“Uterus”, Peta Perjalanan, dan Kehidupan
Kebiasaan saya membaca buku dan koran sastra di hari Minggu banyak mempertemukan saya dengan puisi, cerpen serta novel dari dalam maupun dari luar negeri. Kedung salah satunya. Kedung Darma Romansha adalah nama yang sudah tidak asing lagi di khazanah sastra Indonesia.
Lelaki romantis kelahiran Indramayu ini pernah mengenyam pendidikan di Universitas Negeri Yogyakarta (UNY). Kedung banyak menulis puisi yang dipublikasikan di media lokal maupun nasional, karya-karyanya juga tergabung dalam beberapa antologi bersama.
Selain menulis puisi, Kedung juga menulis novel. Novel pertamanya yang perjudul Kelir Slindet diterbitkan oleh Gramedia Pustaka Utama, 2014.
Sebagai penyair, Kedung terus berproses menemukan bahasa yang nyaman dalam menulis puisi. Alhasil, Kedung berhasil membuat formula bahasa dari akulturasi budaya yang dia alami selama menempuh peta perjalanannya. Akulturasi budaya yang saya maksudkan adalah percampuran antara tradisi-tradisi yang terjadi pada masa kecilnya di Indramayu dengan masa dewasanya di Yogyakarta.
Selain itu, Kedung juga mengalami masa pendidikan di pondok pesantren dan universitas. Akulturasi budaya yang dialami Kedung bukan dari segi kedaerahan saja, melainkan dari segi pendidikan pun dialaminya. Terlihat cara Kedung memainkan kritik lewat bahasa yang dianggap nyaman olehnya:
rasakan perasan keringatku
di gelas teh hangat
sambil duduk manis
nonton gosip selebritis,
iklan coca-cola, pepsi,
dan berita korupsi
yang tak pernah mati.

BAHAN YANG DISEDIAKAN:
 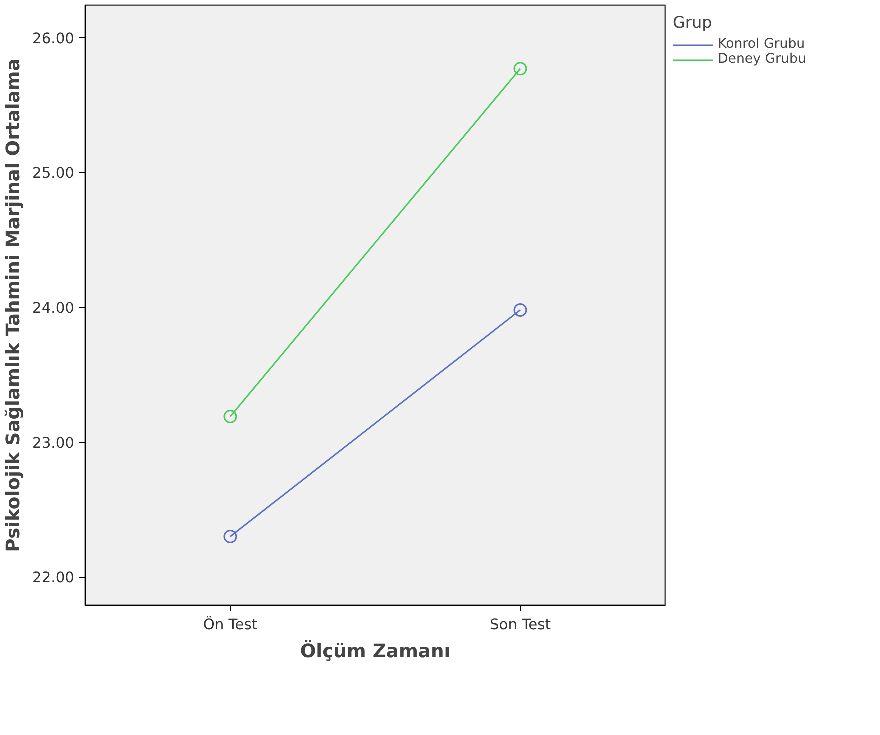 I want to click on x-tick-label: Son Test, so click(x=521, y=625).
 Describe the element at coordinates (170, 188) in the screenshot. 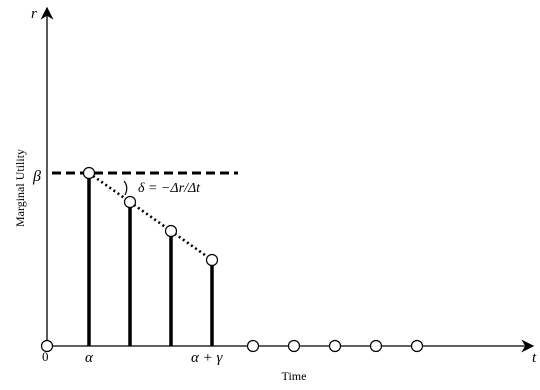

I see `slope-annotation: δ = −Δr/Δt` at that location.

TUGAS YANG DIMINTA:
1 > Ubah bagian ulasan tentang Kedung antara "Selain itu, Kedung" dan "tak pernah mati.", termasuk keduanya, lalu tuliskan kembali dengan mengganti "gelas" menjadi "cangkir".
2 > Menurut ulasan tentang Kedung, jenis karya sastra apa saja yang banyak ditemui penulisnya lewat kebiasaan membaca buku dan koran sastra di hari Minggu? Sebutkan semuanya.

JAWABAN PER TUGAS:
1 >
Selain itu, Kedung juga mengalami masa pendidikan di pondok pesantren dan universitas. Akulturasi budaya yang dialami Kedung bukan dari segi kedaerahan saja, melainkan dari segi pendidikan pun dialaminya. Terlihat cara Kedung memainkan kritik lewat bahasa yang dianggap nyaman olehnya:
rasakan perasan keringatku
di cangkir teh hangat
sambil duduk manis
nonton gosip selebritis,
iklan coca-cola, pepsi,
dan berita korupsi
yang tak pernah mati.

2 > puisi, cerpen, novel